We partnered with SFU as case sponsors for their Enunoia Design Jam, a 2-day intensive where I defined the core retention challenge for student teams. The jam attracted over 100 participants and generated 25 design submissions addressing onboarding and engagement issues. While budget constraints prevented us from implementing these solutions, the partnership successfully built awareness in the academic design community and created a talent pipeline for future collaborations.

Community Building

Beyond the platform itself, I established the Substack newsletter as a reliable source for UX jobs and events within the community. It created a safe space for student discussions and questions, connected UX professionals across international markets (Canada, India, US), and demonstrated the viability of a student-centric UX platform even when platform engagement lagged.

Learnings & Reflections

What Worked

Focusing on student-centric design created a clear value proposition and differentiated us from professional-focused platforms. When platform engagement lagged, the newsletter kept the community connected—50%+ open rates showed we were solving a real problem. Working with 3-5 prototypes per feature kept us moving fast despite being a solo designer with limited resources. Perhaps most importantly, I learned to speak the language of developers, students, and business stakeholders simultaneously, which improved collaboration and outcomes across the board.

What Didn't Work

You can't build sustainable community with rotating student cohorts. Each group brought fresh energy but the lack of continuity made long-term engagement nearly impossible. Running out of budget meant we couldn't implement winning solutions from the Design Jam—great ideas remained theoretical. We also underestimated how much continuous content creation (jobs, events, posts) is required to keep a community platform alive. The content demands were relentless.

Skills Developed

I learned cross-functional leadership by managing distributed teams of students, communicating designs to developers, and presenting strategy to founders—all while being the only designer. I developed lean product management skills, creating PRDs, prioritizing features, and making hard tradeoffs with limited resources. Growing the newsletter from scratch taught me community strategy and what it takes to build audience trust. Most of all, I built resilience—leading a complex project solo, managing constant team turnover, and shipping a functional product despite significant constraints.

The Origin Story

Inspired by "Kilroy was here" graffiti

The founder of UX Was Here, who also runs Omnia Consulting, once conducted a guerrilla UX experiment in a company cafeteria serving 1,500+ employees daily. Observing the chaotic lunch lines, he rearranged the food flow after hours and left one mark: "UX was here!"
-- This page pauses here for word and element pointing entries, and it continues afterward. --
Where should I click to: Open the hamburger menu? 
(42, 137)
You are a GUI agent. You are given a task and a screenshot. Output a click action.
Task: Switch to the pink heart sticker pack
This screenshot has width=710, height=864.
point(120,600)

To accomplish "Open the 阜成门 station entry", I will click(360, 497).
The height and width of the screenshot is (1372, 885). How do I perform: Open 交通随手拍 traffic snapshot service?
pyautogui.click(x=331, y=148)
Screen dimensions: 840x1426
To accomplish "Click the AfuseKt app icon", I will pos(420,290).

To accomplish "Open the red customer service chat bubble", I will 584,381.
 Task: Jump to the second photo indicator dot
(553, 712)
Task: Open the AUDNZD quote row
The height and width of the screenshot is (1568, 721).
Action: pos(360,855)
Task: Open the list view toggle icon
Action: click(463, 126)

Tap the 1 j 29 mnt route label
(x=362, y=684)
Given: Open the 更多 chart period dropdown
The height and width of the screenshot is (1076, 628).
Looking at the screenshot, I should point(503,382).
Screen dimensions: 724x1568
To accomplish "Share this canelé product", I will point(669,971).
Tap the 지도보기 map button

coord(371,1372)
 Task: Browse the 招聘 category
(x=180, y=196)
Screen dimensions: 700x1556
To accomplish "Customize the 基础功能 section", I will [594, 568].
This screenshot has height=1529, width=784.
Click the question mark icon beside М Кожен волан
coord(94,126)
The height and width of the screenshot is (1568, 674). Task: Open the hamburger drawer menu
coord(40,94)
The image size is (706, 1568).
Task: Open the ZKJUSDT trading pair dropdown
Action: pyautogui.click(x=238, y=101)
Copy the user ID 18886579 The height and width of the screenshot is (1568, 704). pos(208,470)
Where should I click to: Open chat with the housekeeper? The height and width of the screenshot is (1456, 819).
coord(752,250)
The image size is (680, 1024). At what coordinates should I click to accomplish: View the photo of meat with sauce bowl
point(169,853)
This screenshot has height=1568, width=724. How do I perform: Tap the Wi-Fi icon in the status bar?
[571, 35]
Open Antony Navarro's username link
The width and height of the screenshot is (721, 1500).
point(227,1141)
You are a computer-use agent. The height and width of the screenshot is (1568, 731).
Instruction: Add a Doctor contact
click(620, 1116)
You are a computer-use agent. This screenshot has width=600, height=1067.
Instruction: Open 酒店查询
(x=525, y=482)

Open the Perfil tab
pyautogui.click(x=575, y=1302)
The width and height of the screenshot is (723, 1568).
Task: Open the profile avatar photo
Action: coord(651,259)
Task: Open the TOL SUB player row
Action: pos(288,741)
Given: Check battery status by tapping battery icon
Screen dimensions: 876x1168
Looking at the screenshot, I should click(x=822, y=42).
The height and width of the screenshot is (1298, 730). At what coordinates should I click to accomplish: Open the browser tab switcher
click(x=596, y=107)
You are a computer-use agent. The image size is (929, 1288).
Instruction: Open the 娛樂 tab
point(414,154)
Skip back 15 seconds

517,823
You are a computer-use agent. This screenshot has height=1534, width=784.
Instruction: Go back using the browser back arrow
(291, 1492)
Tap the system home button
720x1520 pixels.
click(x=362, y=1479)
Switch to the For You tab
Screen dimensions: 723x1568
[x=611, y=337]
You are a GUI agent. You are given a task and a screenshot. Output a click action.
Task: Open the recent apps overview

The next day, efficiency transformed. Conversations sparked. An internal team formed to improve employee experience. This simple experiment became the philosophy behind UX Was Here—demonstrating how individual UX practitioners can create ripple effects of positive change in their communities.

UX Was Here aimed to scale that impact globally, creating a platform where designers could connect, collaborate, and carry forward that spirit of grassroots problem-solving.